EXERCISE PROMPT
Pull out each line of the data that includes the word "star".

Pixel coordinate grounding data
*** Block opens ***

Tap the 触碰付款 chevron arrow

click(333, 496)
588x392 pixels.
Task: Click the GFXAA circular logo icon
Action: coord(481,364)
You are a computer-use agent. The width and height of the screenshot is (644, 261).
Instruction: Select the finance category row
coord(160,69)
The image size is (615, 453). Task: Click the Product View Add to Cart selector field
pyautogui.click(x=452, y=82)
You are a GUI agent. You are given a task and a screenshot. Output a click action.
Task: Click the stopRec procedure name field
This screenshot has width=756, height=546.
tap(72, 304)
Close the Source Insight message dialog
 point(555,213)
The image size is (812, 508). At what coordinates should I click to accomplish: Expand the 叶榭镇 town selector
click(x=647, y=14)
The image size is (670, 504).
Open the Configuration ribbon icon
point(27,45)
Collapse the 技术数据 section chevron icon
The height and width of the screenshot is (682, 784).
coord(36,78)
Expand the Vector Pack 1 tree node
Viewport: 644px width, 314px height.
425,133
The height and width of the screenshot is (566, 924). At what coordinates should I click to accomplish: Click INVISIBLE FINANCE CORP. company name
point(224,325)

*** Block closes ***
*** Block opens ***

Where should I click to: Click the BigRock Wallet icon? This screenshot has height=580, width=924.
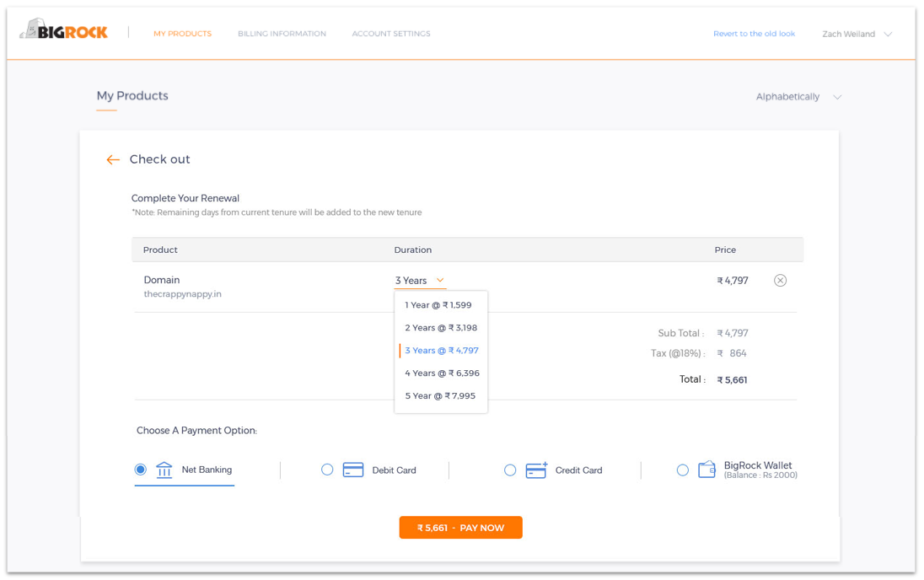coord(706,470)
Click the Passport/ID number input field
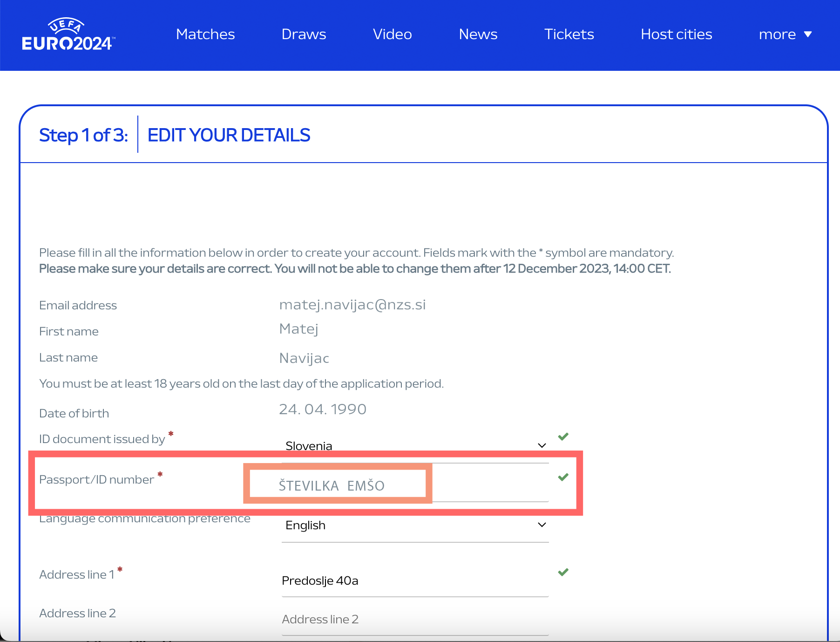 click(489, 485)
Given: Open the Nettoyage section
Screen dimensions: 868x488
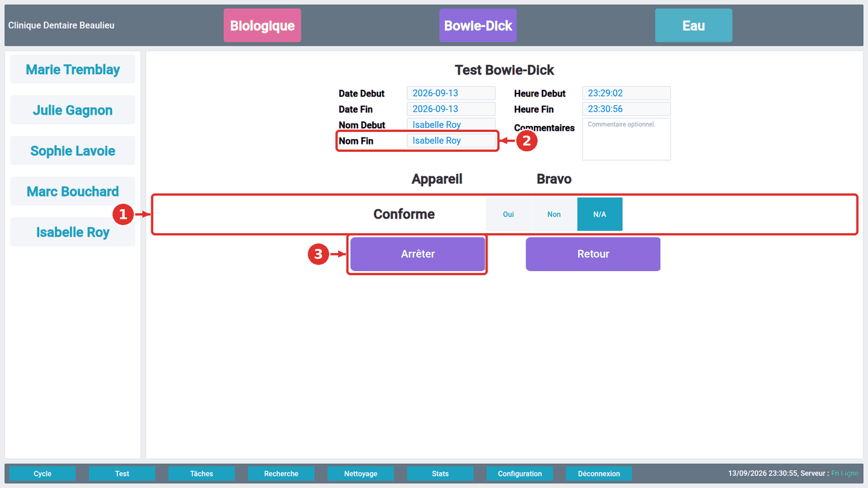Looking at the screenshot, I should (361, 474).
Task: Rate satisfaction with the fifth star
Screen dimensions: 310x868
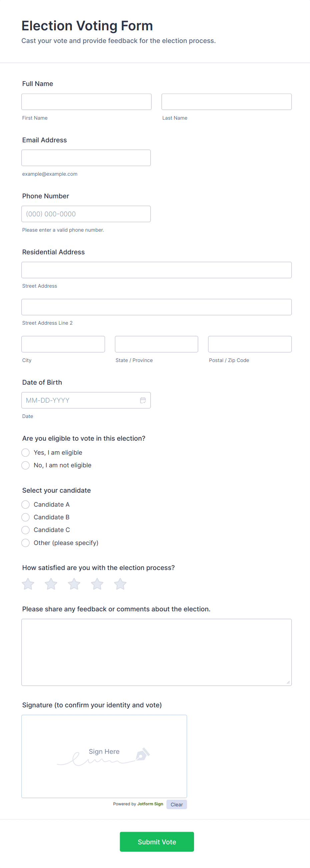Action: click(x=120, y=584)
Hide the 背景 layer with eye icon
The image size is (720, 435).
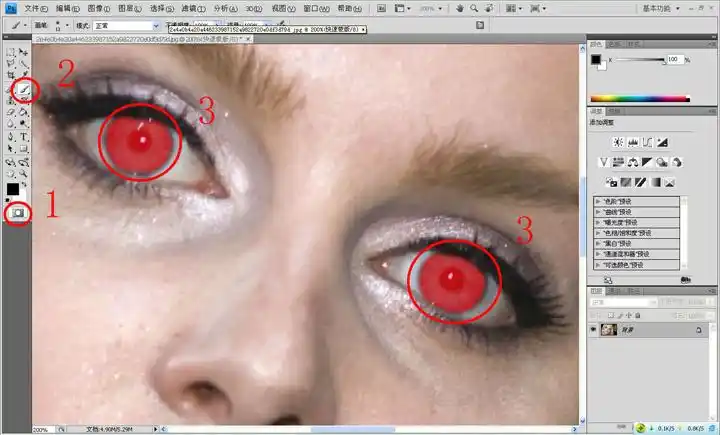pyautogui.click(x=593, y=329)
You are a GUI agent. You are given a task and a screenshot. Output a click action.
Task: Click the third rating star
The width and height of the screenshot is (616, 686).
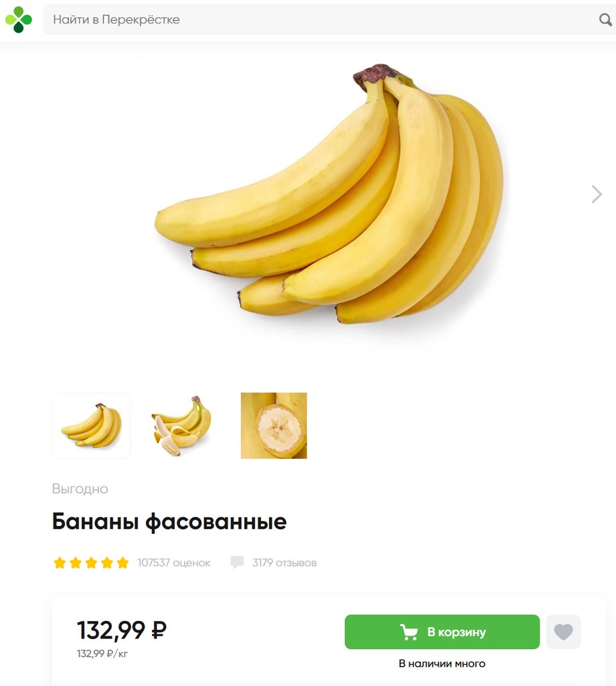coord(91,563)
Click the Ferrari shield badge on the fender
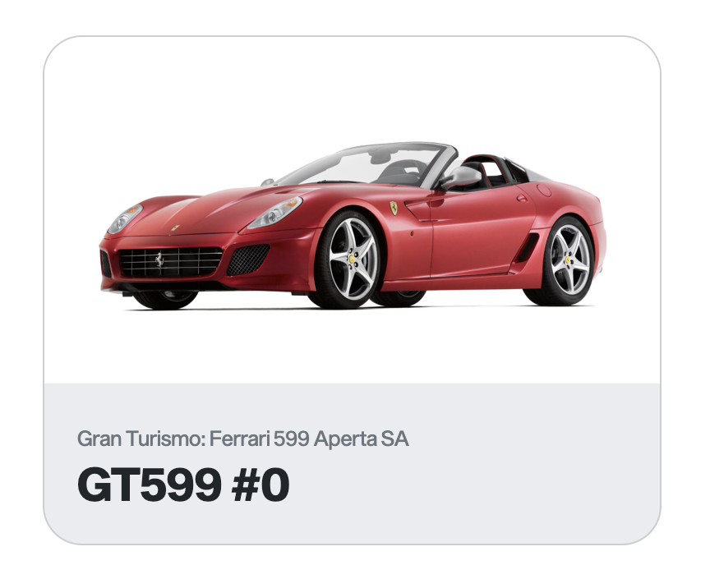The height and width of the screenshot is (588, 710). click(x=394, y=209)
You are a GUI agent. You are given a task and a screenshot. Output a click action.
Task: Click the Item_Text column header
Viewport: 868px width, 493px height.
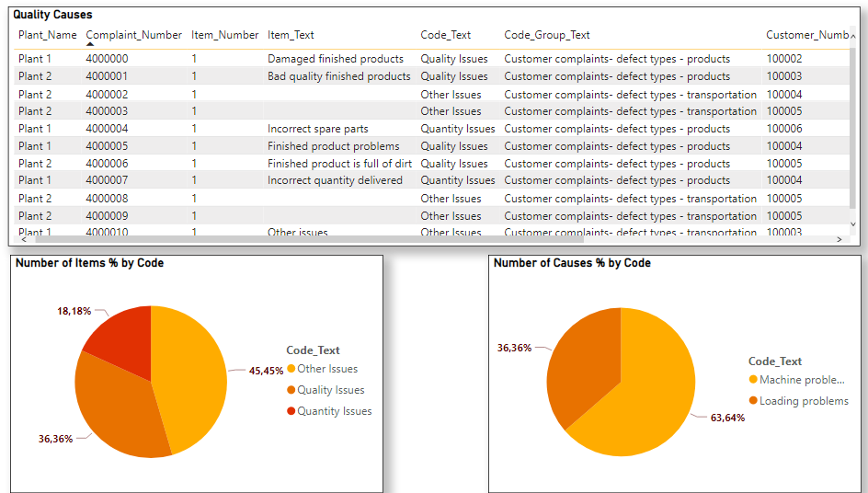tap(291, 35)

*** Block closes ***
*** Block opens ***

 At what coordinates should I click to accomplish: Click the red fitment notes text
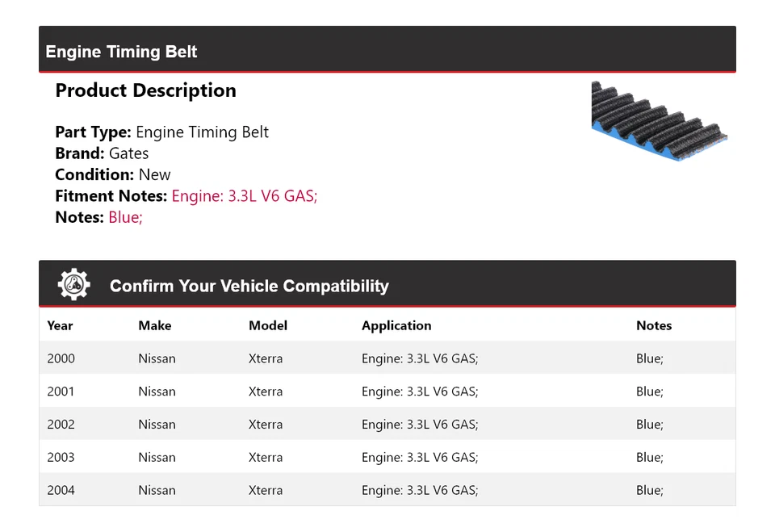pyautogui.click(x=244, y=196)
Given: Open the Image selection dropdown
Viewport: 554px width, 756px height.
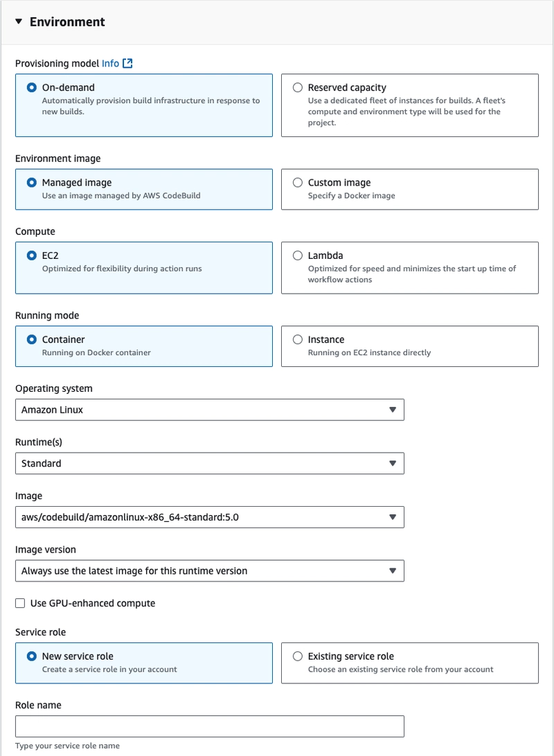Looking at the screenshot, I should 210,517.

*** Block closes ***

SOLUTION FOR THIS EXERCISE
Task: Rate satisfaction with the fifth star
Task: Click the third rating star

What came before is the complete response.